This study tested four classic logic puzzles: the Tower of Hanoi, checkers, river crossing, and block world. These puzzles allow precise control over task complexity and are ideal scenarios for measuring the reasoning abilities of language models. The results showed that standard LLMs performed more accurately and efficiently in simple tasks, while the reasoning models, although slightly improving with increased complexity, ultimately collapsed under high complexity as well.

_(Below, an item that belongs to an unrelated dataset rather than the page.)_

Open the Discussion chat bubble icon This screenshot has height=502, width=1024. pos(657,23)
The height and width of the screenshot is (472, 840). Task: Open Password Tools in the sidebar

What was even more surprising was that these models not only had their accuracy drop to zero when facing the most complex tasks but also used fewer reasoning tokens. In other words, their willingness and ability to "think" decreased instead.

The research team mapped the models' reasoning trajectories at different levels of complexity, revealing two typical failure modes: overthinking - in simple problems, models continue to generate incorrect alternatives even after finding the correct answer; and thinking collapse - in highly complex problems, the reasoning process abruptly halts, failing to even generate possible paths.
Although reasoning models, with mechanisms like "chains of thought" and "self-reflection," are considered a step toward artificial general intelligence (AGI), Apple's research indicates that these mechanisms have fundamental flaws in scalability. Current reasoning models cannot formulate strategies that are universally applicable. Their "thinking" is more statistical generation rather than true logical deduction.